Début des années 60 du siècle dernier, j’ai fait la connaissance d’un jésuite espagnol venu à Tunis sur les traces de l’un de ses compatriotes catalans, Anselmo Turmeda, jésuite lui aussi avant d’abjurer sa foi et qui est venu en 1385 s’installer dans notre capitale où il reçut le meilleur accueil et où il finit par être admis dans la cour du sultan de l’époque dans laquelle il fut chargé de la correspondance officielle avec les souverains européens dont il maîtrisait le parler. C’est ainsi que j’appris que le sanctuaire de poche surmonté d’une petite coupole aménagé à la sortie du souk des selliers, à Tunis, avait été érigé dans le périmètre d’un cimetière depuis très longtemps disparu (jabbanèt es-slasel), pour abriter la dépouille de Turmeda, alias Sidi Touhfa (Abdallah Tourjman, son patronyme de converti), en référence au titre d’un ouvrage qu’il rédigea à la gloire de l’islam (Touhfat-el-arib firrad ala ahl es-salib, ce qu’on pourrait traduire par «Le présent du lettré en réponse aux partisans de la Croix» ).
De la suprématie présumée de l’espèce humaine
Poussant la curiosité un peu plus loin, j’ai découvert qu’à la fin de sa vie, en 1509, le prêtre défroqué a écrit un autre ouvrage au titre non moins intriguant : «La dispute de l’âne avec Fra [frère] Anselmo», dans lequel l’auteur se met en scène face à un âne pour débattre de la question de la suprématie présumée de l’espèce humaine, l’animal récusant les arguments de son contradicteur, l’acculant à la fin à une réponse qui ne vaut que pour ceux qui veulent bien y croire lorsque, selon le dogme chrétien, Dieu voulut s’incarner, il choisit d’être un homme (le Christ) et non un animal.
Fin du premier épisode
Il y a deux semaines, «feuilletant» l’écran de mon poste TV à la recherche d’une halte intéressante, je suis tombé en plein reportage sur une chaîne très «sélect» qui parlait de la place de l’âne dans le vécu catalan.
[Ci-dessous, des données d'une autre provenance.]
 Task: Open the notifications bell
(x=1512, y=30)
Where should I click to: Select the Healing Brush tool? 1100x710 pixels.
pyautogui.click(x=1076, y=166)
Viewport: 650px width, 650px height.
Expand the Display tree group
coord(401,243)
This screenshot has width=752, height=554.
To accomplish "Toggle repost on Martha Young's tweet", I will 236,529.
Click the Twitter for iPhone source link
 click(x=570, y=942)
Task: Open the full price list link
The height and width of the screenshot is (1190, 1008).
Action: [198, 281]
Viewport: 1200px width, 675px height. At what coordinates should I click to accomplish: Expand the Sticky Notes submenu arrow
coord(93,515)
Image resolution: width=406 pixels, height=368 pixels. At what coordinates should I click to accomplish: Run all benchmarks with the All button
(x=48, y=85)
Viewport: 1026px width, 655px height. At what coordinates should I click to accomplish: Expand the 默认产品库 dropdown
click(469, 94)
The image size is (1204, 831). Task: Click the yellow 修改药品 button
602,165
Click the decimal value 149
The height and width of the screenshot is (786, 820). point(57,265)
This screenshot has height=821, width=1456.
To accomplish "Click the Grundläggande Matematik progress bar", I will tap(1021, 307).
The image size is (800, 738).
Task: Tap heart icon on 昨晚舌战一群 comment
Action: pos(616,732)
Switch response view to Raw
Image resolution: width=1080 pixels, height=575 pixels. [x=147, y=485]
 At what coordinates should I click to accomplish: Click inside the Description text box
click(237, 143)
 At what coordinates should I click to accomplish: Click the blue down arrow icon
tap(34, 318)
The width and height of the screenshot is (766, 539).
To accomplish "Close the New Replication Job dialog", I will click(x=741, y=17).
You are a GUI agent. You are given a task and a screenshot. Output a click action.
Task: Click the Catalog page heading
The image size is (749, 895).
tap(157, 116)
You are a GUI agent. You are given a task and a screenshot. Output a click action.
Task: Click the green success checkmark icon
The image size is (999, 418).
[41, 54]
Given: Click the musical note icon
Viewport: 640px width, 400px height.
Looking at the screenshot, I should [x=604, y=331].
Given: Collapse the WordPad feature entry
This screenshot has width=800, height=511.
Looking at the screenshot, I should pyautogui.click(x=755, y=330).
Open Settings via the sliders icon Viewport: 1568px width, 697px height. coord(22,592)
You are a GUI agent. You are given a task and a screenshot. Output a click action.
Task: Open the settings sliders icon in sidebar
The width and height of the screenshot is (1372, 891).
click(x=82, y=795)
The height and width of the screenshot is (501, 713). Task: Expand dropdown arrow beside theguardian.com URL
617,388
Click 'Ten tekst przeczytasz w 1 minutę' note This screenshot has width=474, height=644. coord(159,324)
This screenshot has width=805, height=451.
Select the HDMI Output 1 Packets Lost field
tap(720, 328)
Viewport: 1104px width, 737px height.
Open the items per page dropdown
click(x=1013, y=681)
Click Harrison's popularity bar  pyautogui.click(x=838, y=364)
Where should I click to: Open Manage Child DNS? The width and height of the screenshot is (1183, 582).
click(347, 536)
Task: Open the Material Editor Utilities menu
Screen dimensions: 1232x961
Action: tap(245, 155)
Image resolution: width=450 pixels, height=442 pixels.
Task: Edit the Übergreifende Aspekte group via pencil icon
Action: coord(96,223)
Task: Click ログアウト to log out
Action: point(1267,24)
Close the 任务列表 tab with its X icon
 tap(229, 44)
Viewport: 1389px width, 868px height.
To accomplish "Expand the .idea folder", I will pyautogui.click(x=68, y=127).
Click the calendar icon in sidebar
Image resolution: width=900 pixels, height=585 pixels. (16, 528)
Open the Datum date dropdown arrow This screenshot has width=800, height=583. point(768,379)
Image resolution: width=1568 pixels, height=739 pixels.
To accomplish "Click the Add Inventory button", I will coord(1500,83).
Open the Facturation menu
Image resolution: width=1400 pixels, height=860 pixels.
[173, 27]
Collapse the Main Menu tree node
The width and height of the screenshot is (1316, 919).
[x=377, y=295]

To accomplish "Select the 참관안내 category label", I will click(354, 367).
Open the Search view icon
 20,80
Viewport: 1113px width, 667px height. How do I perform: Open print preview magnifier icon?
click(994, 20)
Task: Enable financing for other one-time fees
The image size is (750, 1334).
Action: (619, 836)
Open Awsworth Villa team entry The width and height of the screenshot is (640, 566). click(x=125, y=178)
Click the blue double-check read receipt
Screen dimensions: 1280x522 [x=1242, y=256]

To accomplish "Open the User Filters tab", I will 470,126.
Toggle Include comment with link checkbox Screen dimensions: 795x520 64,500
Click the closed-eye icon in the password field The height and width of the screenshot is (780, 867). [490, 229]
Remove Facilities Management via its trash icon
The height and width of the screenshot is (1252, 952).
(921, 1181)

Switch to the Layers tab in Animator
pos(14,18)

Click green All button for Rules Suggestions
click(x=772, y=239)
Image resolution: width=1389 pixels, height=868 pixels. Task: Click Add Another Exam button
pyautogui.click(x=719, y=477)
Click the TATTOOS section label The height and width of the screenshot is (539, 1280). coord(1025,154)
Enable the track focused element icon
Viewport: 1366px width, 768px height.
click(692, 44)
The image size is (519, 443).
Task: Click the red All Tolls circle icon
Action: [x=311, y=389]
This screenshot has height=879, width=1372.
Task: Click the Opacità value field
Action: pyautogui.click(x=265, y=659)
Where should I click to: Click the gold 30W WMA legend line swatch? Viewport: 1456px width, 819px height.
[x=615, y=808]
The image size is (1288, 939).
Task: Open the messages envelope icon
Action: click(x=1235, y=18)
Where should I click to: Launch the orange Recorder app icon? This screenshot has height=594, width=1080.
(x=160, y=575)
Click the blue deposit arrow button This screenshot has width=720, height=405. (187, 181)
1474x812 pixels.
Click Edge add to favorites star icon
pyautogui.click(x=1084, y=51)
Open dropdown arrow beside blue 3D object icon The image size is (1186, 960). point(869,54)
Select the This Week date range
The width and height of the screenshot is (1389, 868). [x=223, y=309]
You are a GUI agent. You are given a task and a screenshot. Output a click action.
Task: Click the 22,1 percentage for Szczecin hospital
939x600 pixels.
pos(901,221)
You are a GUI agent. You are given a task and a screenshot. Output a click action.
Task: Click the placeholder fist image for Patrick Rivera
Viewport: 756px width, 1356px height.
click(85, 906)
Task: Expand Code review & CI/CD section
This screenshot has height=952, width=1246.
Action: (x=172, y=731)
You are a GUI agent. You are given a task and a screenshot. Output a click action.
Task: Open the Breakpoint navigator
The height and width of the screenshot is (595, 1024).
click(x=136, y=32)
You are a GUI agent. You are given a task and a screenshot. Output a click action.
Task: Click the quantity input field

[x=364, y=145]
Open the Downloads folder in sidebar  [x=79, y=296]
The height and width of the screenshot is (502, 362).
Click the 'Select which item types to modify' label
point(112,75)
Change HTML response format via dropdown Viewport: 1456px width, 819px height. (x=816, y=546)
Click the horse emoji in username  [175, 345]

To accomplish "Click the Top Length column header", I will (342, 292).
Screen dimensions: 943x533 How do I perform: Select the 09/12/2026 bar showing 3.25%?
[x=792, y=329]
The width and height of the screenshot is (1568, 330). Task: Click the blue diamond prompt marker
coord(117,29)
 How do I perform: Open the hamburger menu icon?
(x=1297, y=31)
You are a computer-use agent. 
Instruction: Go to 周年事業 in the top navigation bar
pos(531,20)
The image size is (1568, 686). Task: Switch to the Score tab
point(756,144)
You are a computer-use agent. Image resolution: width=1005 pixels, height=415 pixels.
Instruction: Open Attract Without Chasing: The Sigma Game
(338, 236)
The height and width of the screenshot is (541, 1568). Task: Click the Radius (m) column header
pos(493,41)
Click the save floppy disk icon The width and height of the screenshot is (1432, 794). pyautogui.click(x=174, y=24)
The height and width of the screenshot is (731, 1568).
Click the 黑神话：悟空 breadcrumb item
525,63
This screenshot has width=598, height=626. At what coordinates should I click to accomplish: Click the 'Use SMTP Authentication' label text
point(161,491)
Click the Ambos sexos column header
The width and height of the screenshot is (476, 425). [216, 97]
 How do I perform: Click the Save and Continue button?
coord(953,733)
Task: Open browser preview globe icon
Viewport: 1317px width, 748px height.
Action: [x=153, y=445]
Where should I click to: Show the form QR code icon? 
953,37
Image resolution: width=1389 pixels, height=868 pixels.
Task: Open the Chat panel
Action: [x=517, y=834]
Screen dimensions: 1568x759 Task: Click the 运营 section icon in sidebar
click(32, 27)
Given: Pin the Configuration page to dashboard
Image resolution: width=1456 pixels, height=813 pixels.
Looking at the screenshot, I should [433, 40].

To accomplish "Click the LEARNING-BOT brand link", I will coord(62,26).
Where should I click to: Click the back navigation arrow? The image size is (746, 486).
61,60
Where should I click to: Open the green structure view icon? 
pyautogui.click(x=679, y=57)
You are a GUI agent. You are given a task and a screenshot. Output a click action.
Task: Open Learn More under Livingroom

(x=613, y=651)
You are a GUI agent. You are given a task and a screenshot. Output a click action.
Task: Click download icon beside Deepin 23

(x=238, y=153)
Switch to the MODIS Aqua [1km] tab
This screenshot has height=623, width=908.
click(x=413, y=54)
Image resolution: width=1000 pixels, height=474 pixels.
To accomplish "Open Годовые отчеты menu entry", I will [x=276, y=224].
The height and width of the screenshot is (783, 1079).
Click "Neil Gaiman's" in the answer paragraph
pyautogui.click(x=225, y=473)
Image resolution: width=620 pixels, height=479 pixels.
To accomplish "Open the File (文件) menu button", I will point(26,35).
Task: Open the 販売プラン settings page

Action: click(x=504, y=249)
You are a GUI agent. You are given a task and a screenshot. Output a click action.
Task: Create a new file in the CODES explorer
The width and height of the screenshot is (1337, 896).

Après avoir rappelé les traits distinctifs de la race locale de cet «animal de robe noire aux os solides et au corps massif, de caractère docile et au cœur noble», le documentaire rappelle que le «ase català» était en voie d’extinction après la motorisation de l’agriculture quand, dans les années 70, de jeunes écolos ont lancé une campagne sous forme d’autocollants pour la sauvegarde de la lignée qui est associée dans la conscience catalane à l’identité locale. La représentation de l’âne, retouchée par plusieurs artistes, a fini par atterrir sur le drapeau catalan comme emblème de la communauté régionale.
Et voilà comment, par-dessus les ans, s’est éclairci dans ma tête le mystère d’un dialogue dont je ne saisissais pas le lien entre les protagonistes.